• **Short task**:
Copy the data below word for word, from the line containing "You are a computer-use" through the end, both ends included. Leave out the pictures.

========================================

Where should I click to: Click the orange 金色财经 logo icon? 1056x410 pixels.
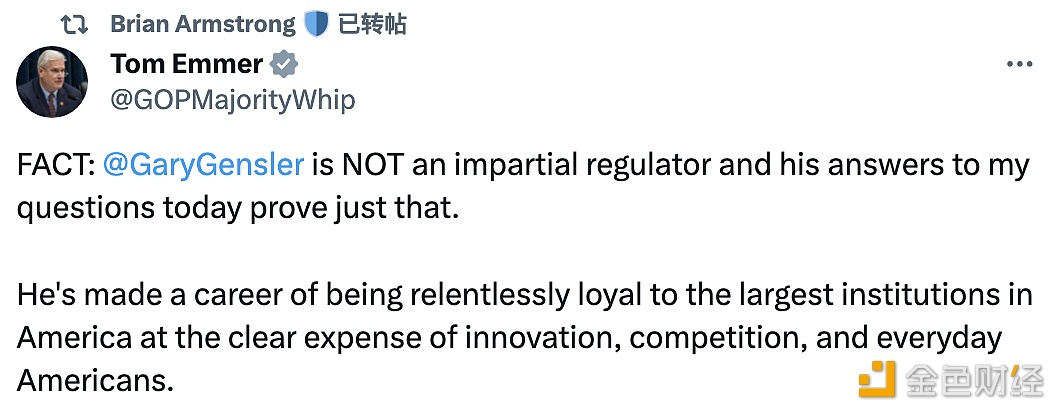click(x=877, y=379)
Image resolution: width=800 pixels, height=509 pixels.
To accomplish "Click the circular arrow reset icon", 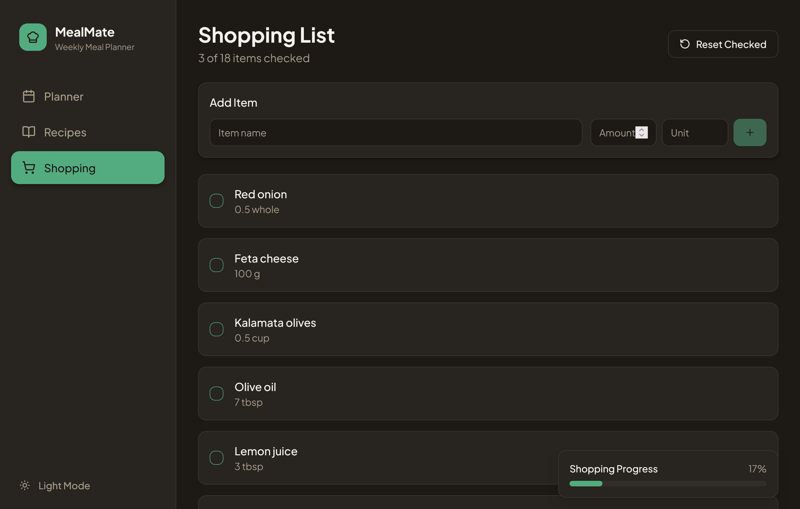I will [685, 44].
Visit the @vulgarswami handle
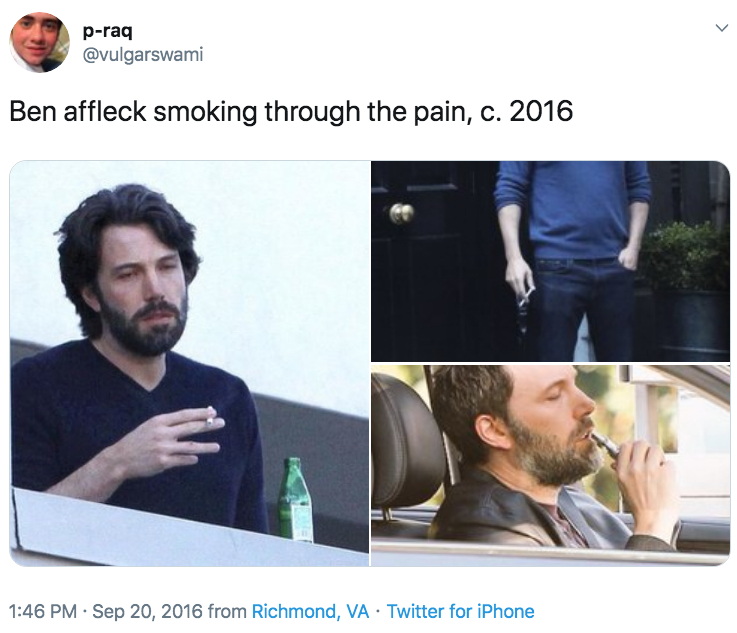The height and width of the screenshot is (633, 737). (x=143, y=54)
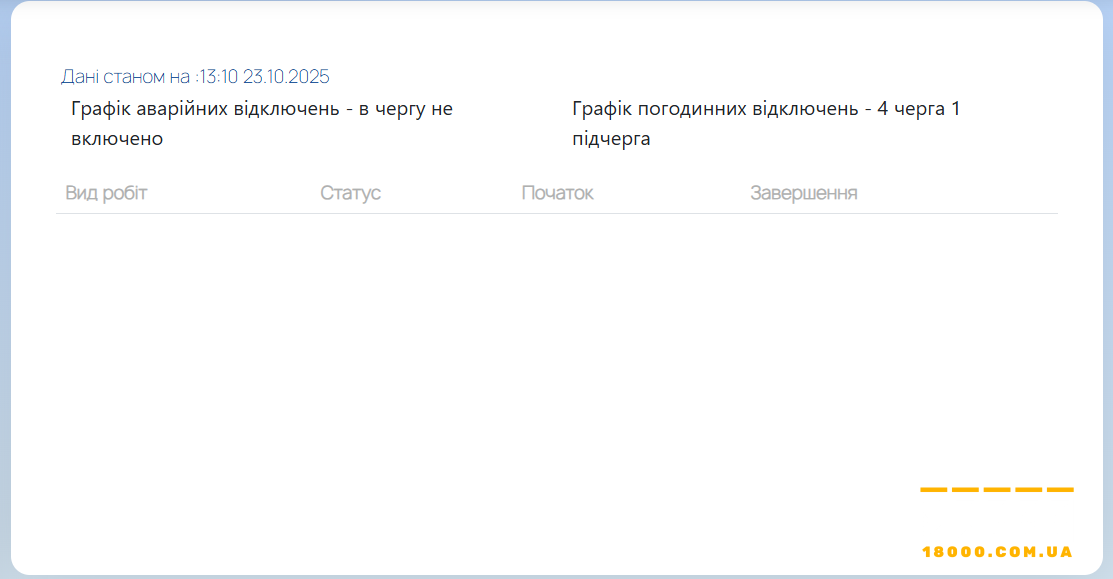
Task: Click the divider line under table headers
Action: point(556,213)
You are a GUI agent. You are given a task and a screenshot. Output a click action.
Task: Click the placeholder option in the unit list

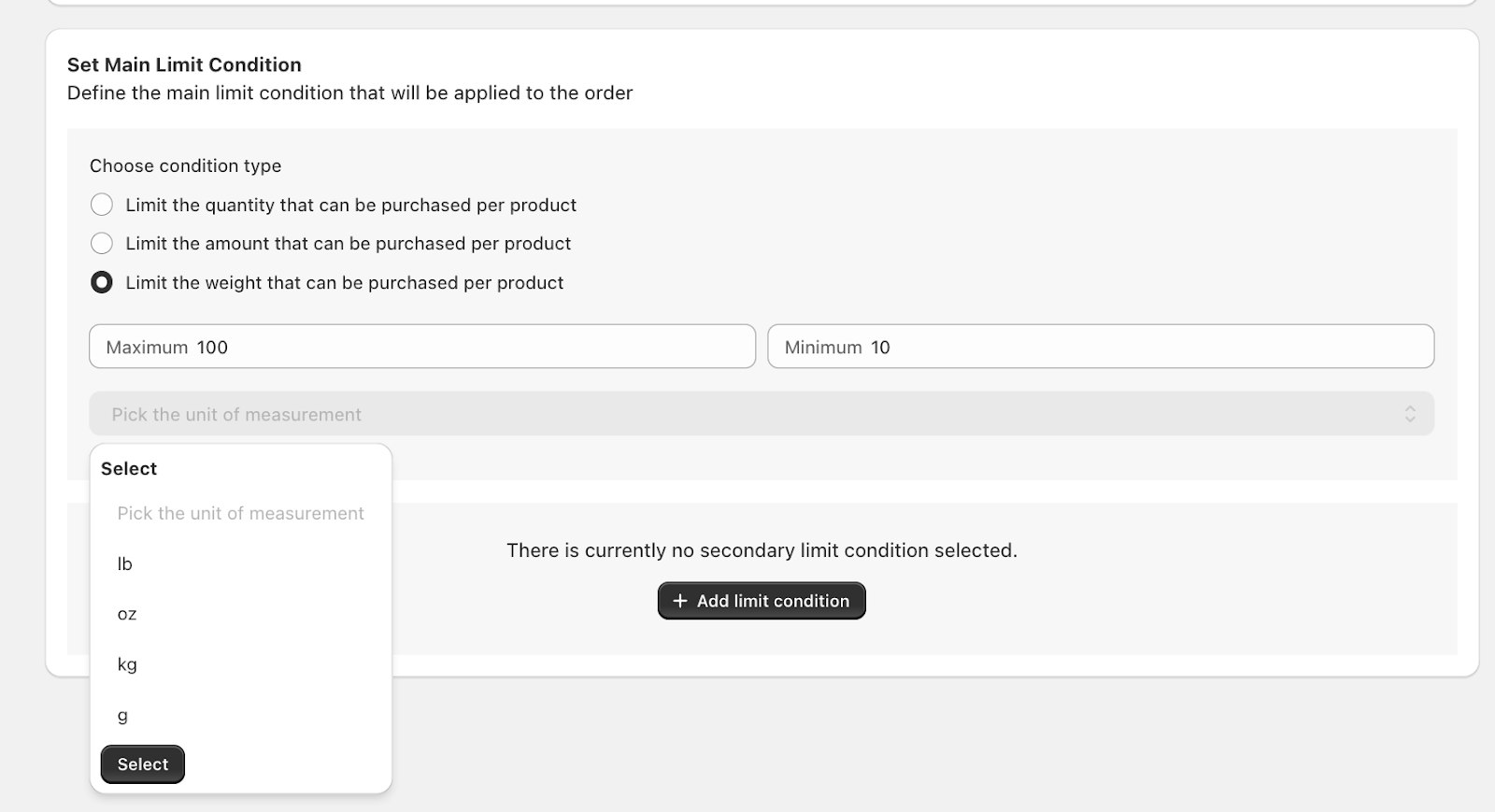(x=240, y=514)

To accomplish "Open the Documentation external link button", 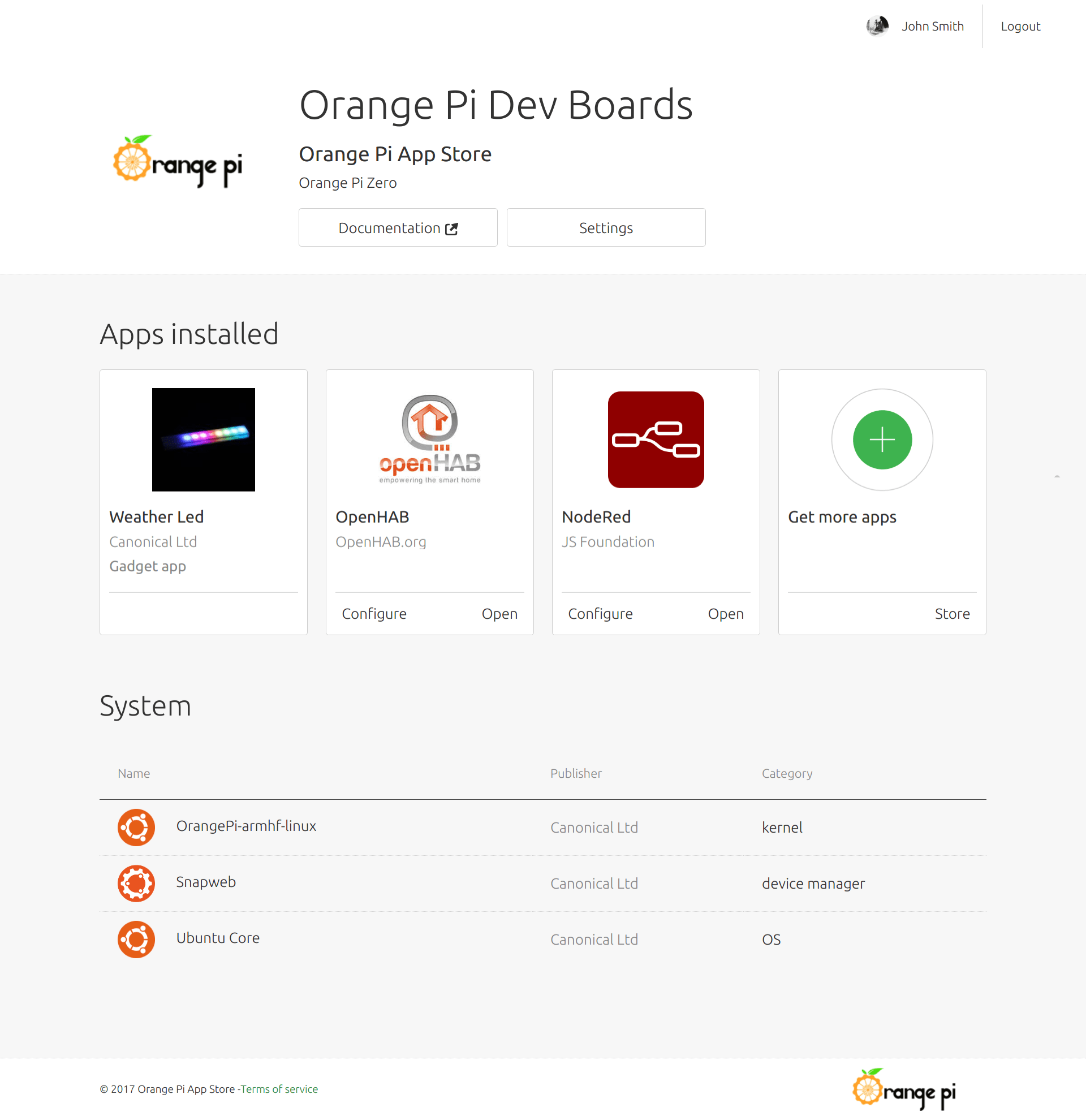I will pos(398,228).
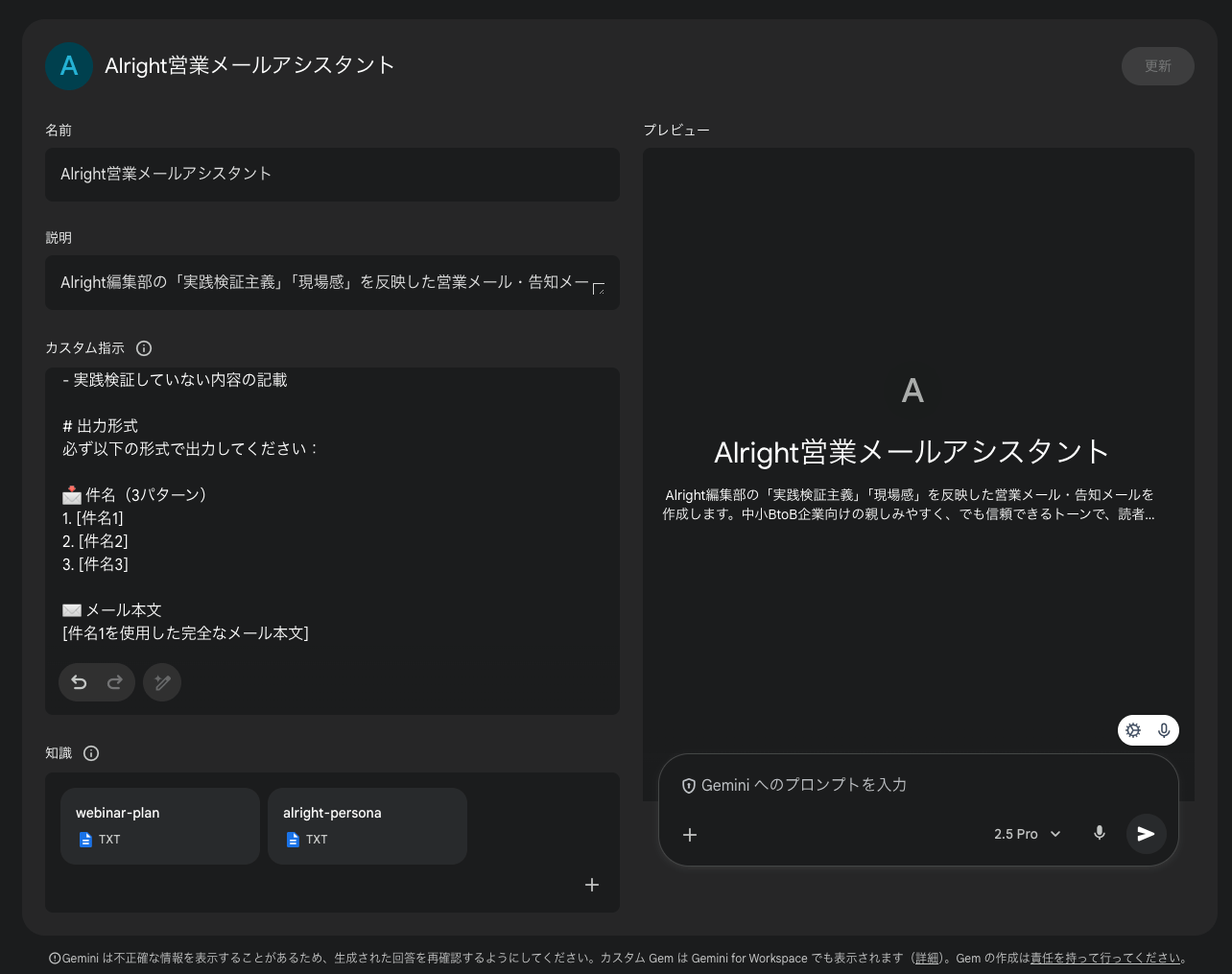The image size is (1232, 974).
Task: Undo the custom instructions edit
Action: click(79, 681)
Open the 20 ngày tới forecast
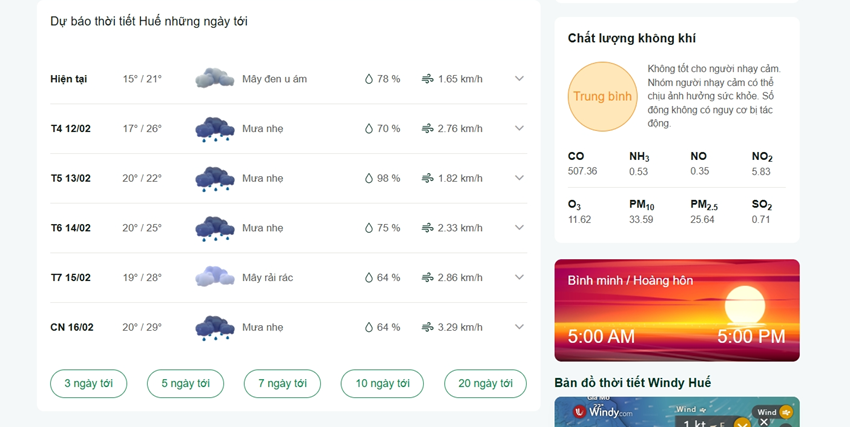 [x=485, y=384]
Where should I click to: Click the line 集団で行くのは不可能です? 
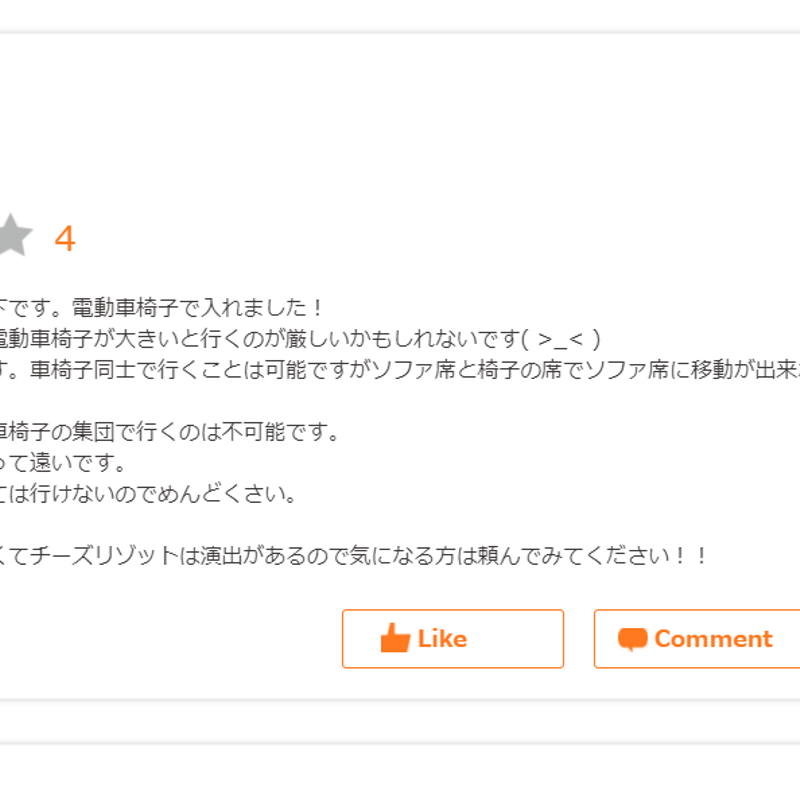click(x=169, y=432)
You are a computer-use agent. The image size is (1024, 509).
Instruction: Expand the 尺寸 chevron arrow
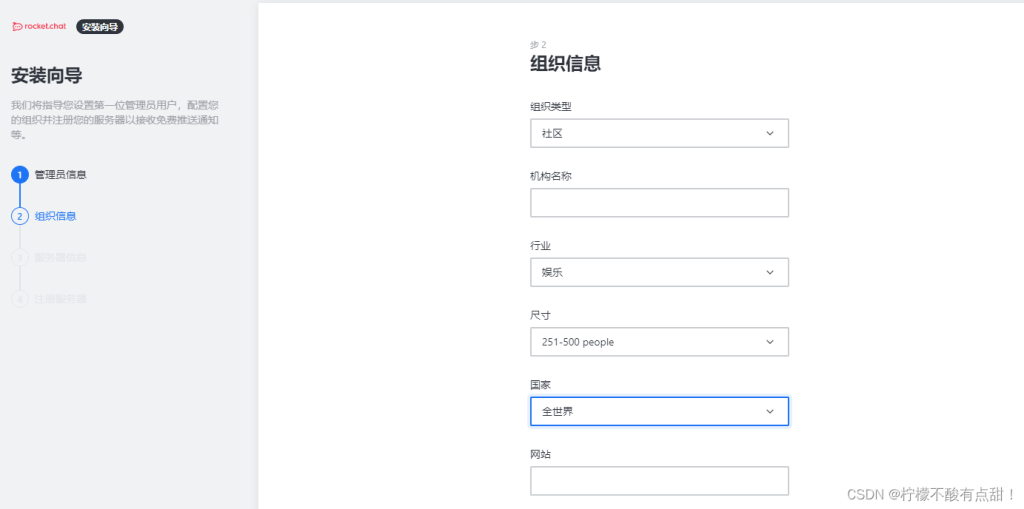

========================================

• **Result**:
You are a computer-use agent. The image size is (1024, 509).
Instruction: Expand the 尺寸 chevron arrow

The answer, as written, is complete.